◆ **Provided text**
* * *

Ravel’s predecessors play an important part in his music, and ‘in many respects Ravel remained thoroughly attached to tradition’[5], accepting ‘influence as inevitable and necessary’[6]. This tradition ranged from his immediate precursors such as Faure and Gounod to the ‘Golden Age’ of French music with Couperin and Lully. His ‘attachment’ to 19th century French music did not preclude a wider interest encompassing music by composers such as Mozart, Chabrier and Liszt.

Ravel himself conducted ‘many imaginative excursions into the past’[7], beginning early on with the Menuet Anitique 1895 and leading to Le tombeau de Couperin 1914 – 17. Generally Ravel relies on evoking an ‘imagined’ past through the use of bare fifths and octaves, but at all times these are coloured by his unique compositional style involving seconds, sevenths and modality: He was ‘viewing his classical subject from a 20th century vantage point’.[8] 18th century France was the inspiration for Daphnis et chloe (1909 – 12), and similarly looking to 18th Madagascan poetry for Chanson Madecasses (1926). The Piano Concerto in G (1929 – 31) is a fine example of a fusion, or even ‘juxtaposition’ of the past and present: Mozart and Saint-Saens are clashed in a similar manner to Ravel’s bitonality (in later works) with Jazz elements. The outer movements of the concerto show jazz tendencies, while they are both contrasted with the ‘classical’ inclinations of the slow movement.

* * *

◆ **Source excerpt**
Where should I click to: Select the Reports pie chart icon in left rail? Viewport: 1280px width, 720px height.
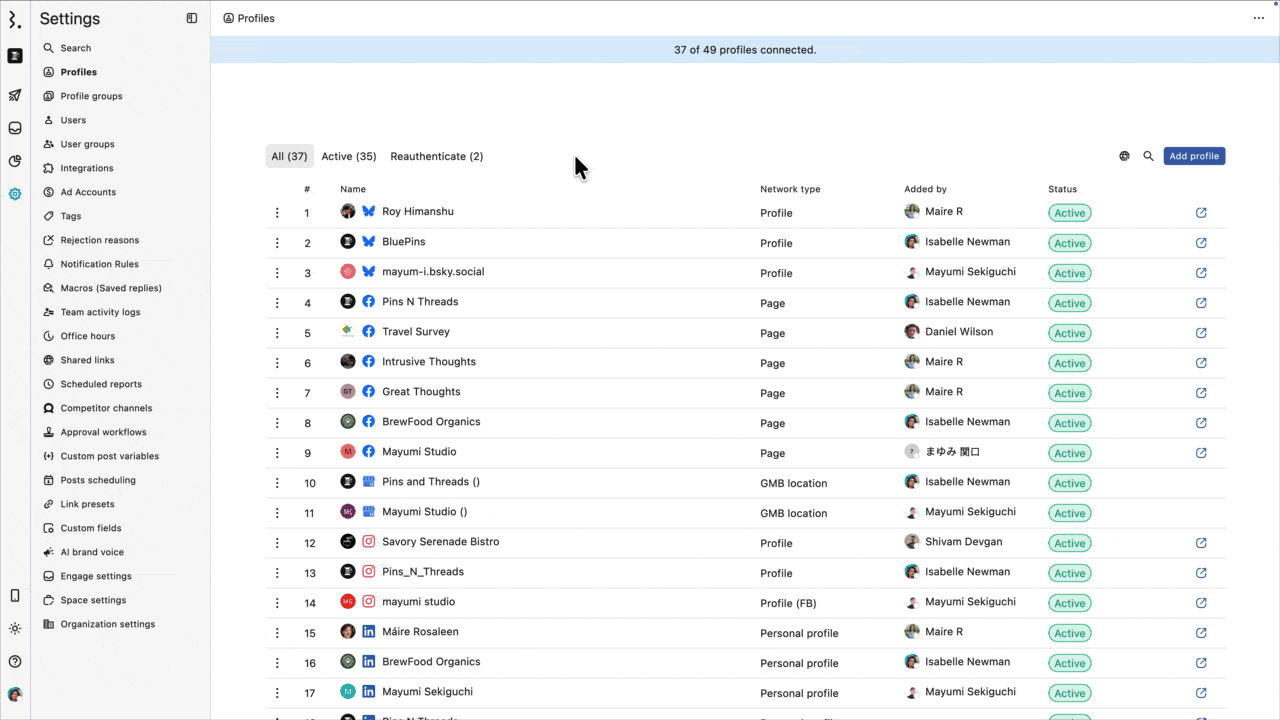[x=14, y=161]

* * *

◆ **Required work**
**A.** In the passage on Ravel, which work is called a fine example of a fusion of the past and present?
**B.** Print the passage on Ravel from "Ravel’s predecessors play" to "Chabrier and Liszt.".
The listing has no connection to the passage on Ravel.

◆ **Results**
**A.** The Piano Concerto in G (1929 – 31).

**B.**
Ravel’s predecessors play an important part in his music, and ‘in many respects Ravel remained thoroughly attached to tradition’[5], accepting ‘influence as inevitable and necessary’[6]. This tradition ranged from his immediate precursors such as Faure and Gounod to the ‘Golden Age’ of French music with Couperin and Lully. His ‘attachment’ to 19th century French music did not preclude a wider interest encompassing music by composers such as Mozart, Chabrier and Liszt.